Tenía yo ocho años, y cursaba tercer grado de primaria en la Manuel Bonilla de Juticalpa, cuando inauguraron la biblioteca escolar.

Destinaron el espacio equivalente a dos aulas y, en los estantes, nuevos todos, colocaron una considerable cantidad de libros, también nuevos, que, a partir de ese momento, se convirtieron para mí en el medio por el que podía conocer otras tierras, saber de otras gentes y sus costumbres, en fin: descubrir otros mundos.

Estela Valentina Paz se llamaba la bibliotecaria, creo que era danlidense, que me recibía cada recreo y ponía a mi disposición una colección de literatura infantil que incluía títulos de Emilio Sálgari, Edmundo de Amicis, Louisa M. Alcott y, por supuesto, Julio Verne.

Y, aunque ya han pasado más de 50 años desde mi encuentro con los libros y la lectura, no dejaré nunca de recordar, y agradecer, que hubo en mi vida una persona que me introdujo en un universo que no he dejado de explorar y que no ha dejado de llevarme de sorpresa en sorpresa y de enriquecerme como persona.

Luego, en secundaria, me topé con la señorita Aura Enoé Cálix, mi profesora de español, durante varios años, que continuó en mí aquella labor civilizadora, que fue la que permitió que cuando debía decidir qué estudiar en la universidad y, por lo tanto, a qué dedicarme el resto de mi existencia, yo lo tenía bien claro: lo mío era la literatura, la historia o la filosofía.
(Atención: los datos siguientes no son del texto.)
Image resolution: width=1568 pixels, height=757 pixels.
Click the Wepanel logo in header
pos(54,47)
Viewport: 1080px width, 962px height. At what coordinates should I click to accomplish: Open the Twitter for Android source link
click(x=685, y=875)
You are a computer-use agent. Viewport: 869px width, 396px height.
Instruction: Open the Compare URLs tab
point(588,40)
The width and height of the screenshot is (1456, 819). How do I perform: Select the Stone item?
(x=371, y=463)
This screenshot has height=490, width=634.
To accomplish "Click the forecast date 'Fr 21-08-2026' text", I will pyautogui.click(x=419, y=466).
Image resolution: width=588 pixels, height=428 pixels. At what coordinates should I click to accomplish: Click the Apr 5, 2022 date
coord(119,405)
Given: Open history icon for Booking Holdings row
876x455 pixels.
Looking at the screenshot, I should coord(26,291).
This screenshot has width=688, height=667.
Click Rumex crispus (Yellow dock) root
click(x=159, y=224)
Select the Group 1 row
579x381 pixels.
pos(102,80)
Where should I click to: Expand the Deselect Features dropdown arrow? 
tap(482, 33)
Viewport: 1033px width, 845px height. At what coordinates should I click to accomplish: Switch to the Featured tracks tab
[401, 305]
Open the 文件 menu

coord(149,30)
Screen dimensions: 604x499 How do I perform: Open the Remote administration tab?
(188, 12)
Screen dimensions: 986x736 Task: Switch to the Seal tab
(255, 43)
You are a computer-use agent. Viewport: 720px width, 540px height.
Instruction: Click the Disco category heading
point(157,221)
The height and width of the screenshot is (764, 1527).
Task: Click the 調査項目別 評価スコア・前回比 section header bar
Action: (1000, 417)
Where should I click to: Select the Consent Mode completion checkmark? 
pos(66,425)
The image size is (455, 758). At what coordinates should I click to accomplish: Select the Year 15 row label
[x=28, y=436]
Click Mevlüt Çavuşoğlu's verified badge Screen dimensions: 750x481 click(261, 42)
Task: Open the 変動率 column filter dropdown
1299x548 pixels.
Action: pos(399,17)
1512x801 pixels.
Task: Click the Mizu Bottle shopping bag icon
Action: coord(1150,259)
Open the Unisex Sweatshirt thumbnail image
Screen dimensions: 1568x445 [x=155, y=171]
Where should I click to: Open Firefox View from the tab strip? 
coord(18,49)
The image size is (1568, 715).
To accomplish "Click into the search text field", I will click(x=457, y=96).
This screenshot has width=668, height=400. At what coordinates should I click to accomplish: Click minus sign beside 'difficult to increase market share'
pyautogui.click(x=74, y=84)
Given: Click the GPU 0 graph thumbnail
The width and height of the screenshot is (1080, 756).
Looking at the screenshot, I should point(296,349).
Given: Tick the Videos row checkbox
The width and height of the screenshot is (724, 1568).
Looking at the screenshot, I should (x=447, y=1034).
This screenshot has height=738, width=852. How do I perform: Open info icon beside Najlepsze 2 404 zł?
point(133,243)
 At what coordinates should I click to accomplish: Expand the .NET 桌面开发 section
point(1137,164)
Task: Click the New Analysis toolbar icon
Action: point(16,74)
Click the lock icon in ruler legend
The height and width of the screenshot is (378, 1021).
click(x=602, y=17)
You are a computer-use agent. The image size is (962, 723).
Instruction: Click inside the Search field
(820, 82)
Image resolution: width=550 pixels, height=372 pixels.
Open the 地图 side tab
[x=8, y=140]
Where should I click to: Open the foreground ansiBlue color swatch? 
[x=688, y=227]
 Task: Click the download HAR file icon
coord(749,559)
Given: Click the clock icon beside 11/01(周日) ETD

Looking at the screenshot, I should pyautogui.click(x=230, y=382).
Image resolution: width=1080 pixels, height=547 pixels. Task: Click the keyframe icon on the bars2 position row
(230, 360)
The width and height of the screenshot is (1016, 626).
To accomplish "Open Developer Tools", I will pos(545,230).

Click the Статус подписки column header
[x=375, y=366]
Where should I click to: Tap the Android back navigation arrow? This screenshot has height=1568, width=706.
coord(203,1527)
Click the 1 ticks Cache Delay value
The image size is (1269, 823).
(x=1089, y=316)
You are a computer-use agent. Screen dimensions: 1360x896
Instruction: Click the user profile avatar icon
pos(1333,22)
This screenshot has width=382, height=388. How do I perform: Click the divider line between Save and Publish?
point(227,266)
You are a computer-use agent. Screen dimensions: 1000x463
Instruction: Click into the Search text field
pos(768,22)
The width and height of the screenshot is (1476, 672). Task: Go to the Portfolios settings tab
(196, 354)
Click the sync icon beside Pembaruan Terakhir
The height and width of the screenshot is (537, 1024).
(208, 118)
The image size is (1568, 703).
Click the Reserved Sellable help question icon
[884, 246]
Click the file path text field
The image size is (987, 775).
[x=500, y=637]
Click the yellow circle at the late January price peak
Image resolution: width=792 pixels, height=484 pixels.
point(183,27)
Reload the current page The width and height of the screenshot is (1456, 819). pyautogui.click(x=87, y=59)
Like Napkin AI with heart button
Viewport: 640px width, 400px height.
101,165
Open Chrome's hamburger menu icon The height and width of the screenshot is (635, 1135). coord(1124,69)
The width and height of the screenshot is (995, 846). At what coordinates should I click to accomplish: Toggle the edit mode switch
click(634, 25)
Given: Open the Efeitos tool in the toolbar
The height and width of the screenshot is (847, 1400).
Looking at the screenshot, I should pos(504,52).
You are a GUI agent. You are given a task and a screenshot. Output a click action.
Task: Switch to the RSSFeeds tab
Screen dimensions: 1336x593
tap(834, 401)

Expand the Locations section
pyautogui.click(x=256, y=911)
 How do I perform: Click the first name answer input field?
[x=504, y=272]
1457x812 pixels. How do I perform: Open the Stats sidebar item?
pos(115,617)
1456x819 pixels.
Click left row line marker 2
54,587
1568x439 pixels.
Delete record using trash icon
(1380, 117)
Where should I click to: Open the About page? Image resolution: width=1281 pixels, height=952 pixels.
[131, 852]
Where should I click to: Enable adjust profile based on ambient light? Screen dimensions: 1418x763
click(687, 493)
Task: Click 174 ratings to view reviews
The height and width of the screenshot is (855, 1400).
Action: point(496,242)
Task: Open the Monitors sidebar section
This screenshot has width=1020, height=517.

Y me decanté por lo primero, aunque cada vez estoy más convencido de que si ahora me tocara elegir, me quedaría con la historia. La lectura es el recurso idóneo para enseñar a pensar. Y, no hay que olvidar que solo se es plenamente humano cuando se piensa, y cuando se piensa con claridad, con criterios sólidos, con la necesaria apertura a otras personas y a otras maneras de concebir el mundo. La lectura es el enemigo número uno de la ignorancia, y, por ella, llegamos a reconocer la variedad casi infinita de modos de ser y de pensar, y por lo mismo a interiorizar valores como el respeto, la tolerancia o la armonía social, la convivencia pacífica.

Hace algunas semanas, el doctor Rafael del Cid me regaló El infinito en un junco, un amplio ensayo, poco más de 400 páginas, de la aragonesa Irene Vallejo.

En él, Vallejo, una joven escritora que apenas rebasa los 42, nos cuenta, y reflexiona, sobre la historia del libro en la antigüedad y sobre los avatares que las ideas puestas por escrito han debido padecer para llegar hasta nosotros. Con esta lectura, confirmé, una vez más, una profunda convicción que comencé a desarrollar desde que tenía ocho años: para poder pensar hay que leer, o estaremos condenados a vivir aislados en una oscura caverna llamada ignorancia.